*SET OF TASKS*:
1: Summarize the migration guide in two sentences.
2: Translate this sentence from the migration guide into Spanish: "Timescale services do not support roles with superuser access."
3: According to the migration guide, above what amount of data should a support request be opened so that enough disk is pre-provisioned?

*TEXT BLOCK*:
......

Migrate from Multi-node to TimescaleDB

The following instructions show you how to move your data from a self-hosted TimescaleDB Multi-node deployment to a Timescale instance using pg_dump and psql. To not lose any data, applications which connect to the database should be taken offline. The duration of the migration is proportional to the amount of data stored in your database. Should you wish to migrate more than 400 GB of data with this method, open a support request to ensure that enough disk is pre-provisioned on your Timescale instance.

You can open a support request directly from the Timescale console, or by email to support@timescale.com.

Note

In the context of migrations, your existing production database is referred to as the "source" database, while the new Timescale database that you intend to migrate your data to is referred to as the "target" database.

Prerequisites

For minimal downtime, the pg_dump and psql commands should be run from a machine with a low-latency, high-throughput link to the database that they are connected to.

Before you begin, ensure that you have:

Installed the PostgreSQL client libraries on the machine that you will perform the migration from, you will require pg_dump and psql.
Created a database service in Timescale.
Checked that all PostgreSQL extensions you use are available on Timescale. For more information, see the list of compatible extensions.
Checked that the version of PostgreSQL in your target database is greater than or equal to that of the source database.
Checked that you're running the exact same version of Timescale on both your target and source databases (the major/minor/patch version must all be the same). For more information, see the upgrade instructions for self-hosted TimescaleDB.

Migrate roles from source to target


pg_dumpall -d "$SOURCE" \
  -l $DB_NAME \
  --quote-all-identifiers \
  --roles-only \
  --file=roles.sql

Important

Some providers like Managed Service for TimescaleDB (MST) and AWS RDS don't support role password dumps. If dumping the passwords results in the error:


pg_dumpall: error: query failed: ERROR:  permission denied for table pg_authid

Execute the command adding the --no-role-passwords flag. After restoring the roles into the target database, manually set passwords with ALTER ROLE name WITH PASSWORD '<YOUR_PASSOWRD>';

Timescale services do not support roles with superuser access. If your SQL dump includes roles that have such permissions, you'll need to modify the file to be compliant with the security model.

You can use the following sed command to remove unsupported statements and permissions from your roles.sql file:


sed -i -E \
-e '/CREATE ROLE "postgres";/d' \
-e '/ALTER ROLE "postgres"/d' \
-e 's/(NO)*SUPERUSER//g' \
-e 's/(NO)*REPLICATION//g' \
-e 's/(NO)*BYPASSRLS//g' \
-e 's/GRANTED BY "[^"]*"//g' \
roles.sql

Note

This command works only with the GNU implementation of sed (sometimes referred to as gsed). For the BSD implementation (the default on macOS), you need to add an extra argument to change the -i flag to -i ''.

......

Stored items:
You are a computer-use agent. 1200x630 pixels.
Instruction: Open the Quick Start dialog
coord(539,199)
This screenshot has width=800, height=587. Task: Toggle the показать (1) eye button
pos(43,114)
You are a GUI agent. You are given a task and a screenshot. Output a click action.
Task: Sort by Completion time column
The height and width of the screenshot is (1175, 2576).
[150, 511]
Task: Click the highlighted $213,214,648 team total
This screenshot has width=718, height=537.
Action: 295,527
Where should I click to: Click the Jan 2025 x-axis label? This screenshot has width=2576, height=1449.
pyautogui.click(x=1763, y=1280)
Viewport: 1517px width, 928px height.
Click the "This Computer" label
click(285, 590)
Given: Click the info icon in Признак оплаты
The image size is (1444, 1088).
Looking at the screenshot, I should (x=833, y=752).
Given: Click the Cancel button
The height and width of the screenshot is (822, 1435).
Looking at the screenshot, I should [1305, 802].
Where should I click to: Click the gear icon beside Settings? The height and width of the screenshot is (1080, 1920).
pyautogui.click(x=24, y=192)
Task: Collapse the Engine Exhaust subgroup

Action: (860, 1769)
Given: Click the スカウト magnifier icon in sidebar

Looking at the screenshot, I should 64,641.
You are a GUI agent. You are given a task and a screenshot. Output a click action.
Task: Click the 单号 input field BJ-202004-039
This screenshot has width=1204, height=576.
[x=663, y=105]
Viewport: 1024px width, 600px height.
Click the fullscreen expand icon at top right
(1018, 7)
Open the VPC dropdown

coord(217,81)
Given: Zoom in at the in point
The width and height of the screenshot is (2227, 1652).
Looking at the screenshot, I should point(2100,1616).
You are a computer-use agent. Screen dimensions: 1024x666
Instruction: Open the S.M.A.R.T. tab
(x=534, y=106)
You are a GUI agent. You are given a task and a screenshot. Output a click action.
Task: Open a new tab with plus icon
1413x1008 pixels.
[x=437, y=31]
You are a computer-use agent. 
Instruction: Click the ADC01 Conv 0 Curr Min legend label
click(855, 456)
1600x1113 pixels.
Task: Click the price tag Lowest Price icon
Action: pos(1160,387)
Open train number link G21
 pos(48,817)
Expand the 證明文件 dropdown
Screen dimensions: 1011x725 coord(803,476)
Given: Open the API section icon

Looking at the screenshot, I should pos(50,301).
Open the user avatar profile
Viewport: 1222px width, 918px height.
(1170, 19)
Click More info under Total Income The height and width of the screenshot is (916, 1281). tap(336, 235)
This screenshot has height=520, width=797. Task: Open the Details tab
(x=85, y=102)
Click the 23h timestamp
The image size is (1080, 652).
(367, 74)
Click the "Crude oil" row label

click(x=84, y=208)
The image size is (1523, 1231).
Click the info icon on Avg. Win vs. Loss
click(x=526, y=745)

......

*ANSWERS FOR THE TASKS*:
1: The migration guide explains how to move data from a self-hosted TimescaleDB Multi-node deployment to a Timescale instance with pg_dump and psql, taking connected applications offline so no data is lost. It lists prerequisites such as compatible extensions and identical Timescale versions on source and target, then shows how to dump roles with pg_dumpall and strip unsupported statements and permissions, such as superuser access, with a sed command.

2: Los servicios de Timescale no admiten roles con acceso de superusuario.

3: More than 400 GB.